WHAT THIS TASK INVOLVES | Go to the line in the entries below that holds "البريد الإلكتروني (893, 1165)" and repeat exactly from there through the line that holds "تواصل معنا [button] (433, 46)", inclusive.

DATA |

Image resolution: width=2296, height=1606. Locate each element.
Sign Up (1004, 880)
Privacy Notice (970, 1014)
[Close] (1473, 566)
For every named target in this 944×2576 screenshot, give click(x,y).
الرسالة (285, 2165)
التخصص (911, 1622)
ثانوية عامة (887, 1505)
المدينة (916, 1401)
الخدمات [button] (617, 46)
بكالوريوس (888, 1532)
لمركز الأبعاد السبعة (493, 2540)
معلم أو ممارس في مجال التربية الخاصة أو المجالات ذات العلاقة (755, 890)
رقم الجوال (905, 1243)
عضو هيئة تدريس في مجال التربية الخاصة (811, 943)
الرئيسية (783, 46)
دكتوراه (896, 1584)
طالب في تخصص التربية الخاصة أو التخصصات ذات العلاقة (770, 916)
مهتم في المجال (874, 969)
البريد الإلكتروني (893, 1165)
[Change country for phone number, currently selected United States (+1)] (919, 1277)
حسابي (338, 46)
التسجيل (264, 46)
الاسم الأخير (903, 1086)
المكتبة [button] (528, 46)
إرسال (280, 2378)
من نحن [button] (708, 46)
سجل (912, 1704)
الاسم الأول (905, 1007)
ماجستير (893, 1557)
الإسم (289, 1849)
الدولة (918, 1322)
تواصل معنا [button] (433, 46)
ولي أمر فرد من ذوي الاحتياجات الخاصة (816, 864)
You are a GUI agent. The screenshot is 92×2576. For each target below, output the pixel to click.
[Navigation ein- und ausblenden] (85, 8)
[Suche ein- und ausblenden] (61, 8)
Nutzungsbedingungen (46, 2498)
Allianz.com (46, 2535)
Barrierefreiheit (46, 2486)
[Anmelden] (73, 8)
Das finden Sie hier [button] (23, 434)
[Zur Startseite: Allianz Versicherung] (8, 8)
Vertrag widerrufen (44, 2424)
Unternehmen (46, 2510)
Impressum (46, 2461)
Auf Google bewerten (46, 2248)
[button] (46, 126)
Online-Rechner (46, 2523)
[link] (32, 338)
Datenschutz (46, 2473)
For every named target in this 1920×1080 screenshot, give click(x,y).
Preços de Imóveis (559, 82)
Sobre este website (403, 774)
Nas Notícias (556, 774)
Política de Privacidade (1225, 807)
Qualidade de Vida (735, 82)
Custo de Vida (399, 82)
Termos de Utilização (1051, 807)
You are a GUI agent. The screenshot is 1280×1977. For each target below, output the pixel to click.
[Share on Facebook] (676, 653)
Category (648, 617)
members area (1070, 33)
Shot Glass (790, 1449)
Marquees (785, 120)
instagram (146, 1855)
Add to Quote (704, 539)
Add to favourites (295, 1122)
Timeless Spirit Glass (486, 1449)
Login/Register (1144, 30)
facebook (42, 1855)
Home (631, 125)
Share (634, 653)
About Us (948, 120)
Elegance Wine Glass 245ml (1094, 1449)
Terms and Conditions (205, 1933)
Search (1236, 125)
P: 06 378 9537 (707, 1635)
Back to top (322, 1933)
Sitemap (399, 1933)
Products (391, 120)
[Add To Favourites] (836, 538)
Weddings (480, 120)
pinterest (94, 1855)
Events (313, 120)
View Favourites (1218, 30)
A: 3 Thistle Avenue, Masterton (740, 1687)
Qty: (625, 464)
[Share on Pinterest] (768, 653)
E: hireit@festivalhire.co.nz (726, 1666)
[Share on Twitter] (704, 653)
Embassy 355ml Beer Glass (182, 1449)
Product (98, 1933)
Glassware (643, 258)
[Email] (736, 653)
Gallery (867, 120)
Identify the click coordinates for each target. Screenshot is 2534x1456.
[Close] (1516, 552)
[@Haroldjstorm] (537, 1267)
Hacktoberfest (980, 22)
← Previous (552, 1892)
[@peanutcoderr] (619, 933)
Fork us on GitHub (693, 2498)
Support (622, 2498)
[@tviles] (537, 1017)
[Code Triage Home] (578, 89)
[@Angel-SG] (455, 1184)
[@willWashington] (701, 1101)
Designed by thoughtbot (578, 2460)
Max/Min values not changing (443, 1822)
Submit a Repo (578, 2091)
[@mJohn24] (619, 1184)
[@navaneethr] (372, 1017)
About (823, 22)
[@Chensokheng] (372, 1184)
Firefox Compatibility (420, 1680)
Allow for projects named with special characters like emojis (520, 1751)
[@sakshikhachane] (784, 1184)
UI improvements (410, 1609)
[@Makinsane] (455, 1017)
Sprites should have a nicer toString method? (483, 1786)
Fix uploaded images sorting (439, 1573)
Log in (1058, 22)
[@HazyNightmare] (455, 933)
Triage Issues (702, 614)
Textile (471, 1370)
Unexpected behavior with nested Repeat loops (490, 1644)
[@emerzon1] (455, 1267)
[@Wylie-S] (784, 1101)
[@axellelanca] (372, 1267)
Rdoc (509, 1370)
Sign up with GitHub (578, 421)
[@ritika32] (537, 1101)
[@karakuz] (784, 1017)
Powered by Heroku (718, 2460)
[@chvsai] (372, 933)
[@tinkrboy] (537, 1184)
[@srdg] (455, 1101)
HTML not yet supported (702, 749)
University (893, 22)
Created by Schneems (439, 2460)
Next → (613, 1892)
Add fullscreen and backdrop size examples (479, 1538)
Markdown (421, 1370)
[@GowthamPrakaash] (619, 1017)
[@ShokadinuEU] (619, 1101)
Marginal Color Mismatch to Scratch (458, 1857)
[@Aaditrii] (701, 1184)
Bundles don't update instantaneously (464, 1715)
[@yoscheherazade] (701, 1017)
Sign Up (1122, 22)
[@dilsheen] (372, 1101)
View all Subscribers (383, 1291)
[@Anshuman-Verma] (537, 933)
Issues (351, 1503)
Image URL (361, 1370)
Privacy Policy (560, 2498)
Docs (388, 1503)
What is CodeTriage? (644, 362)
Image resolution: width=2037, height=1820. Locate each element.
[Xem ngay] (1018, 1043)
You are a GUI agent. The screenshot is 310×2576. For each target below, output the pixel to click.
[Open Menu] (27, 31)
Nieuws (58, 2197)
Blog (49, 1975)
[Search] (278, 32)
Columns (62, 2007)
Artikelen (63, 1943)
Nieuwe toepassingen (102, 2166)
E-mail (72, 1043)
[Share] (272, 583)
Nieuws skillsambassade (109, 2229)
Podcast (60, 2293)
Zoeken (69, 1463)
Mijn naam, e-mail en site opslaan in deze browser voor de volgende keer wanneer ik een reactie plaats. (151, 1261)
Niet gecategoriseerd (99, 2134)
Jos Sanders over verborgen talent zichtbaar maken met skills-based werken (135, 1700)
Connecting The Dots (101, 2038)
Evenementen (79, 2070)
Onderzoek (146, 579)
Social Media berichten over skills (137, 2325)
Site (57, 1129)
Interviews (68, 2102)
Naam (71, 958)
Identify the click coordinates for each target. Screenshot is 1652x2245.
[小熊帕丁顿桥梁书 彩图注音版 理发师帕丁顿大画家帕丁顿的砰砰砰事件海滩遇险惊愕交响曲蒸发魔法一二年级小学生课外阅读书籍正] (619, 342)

OUTPUT |
البريد الإلكتروني (893, 1165)
[Change country for phone number, currently selected United States (+1)] (919, 1277)
حسابي (338, 46)
التسجيل (264, 46)
الاسم الأخير (903, 1086)
المكتبة [button] (528, 46)
إرسال (280, 2378)
من نحن [button] (708, 46)
سجل (912, 1704)
الاسم الأول (905, 1007)
ماجستير (893, 1557)
الإسم (289, 1849)
الدولة (918, 1322)
تواصل معنا [button] (433, 46)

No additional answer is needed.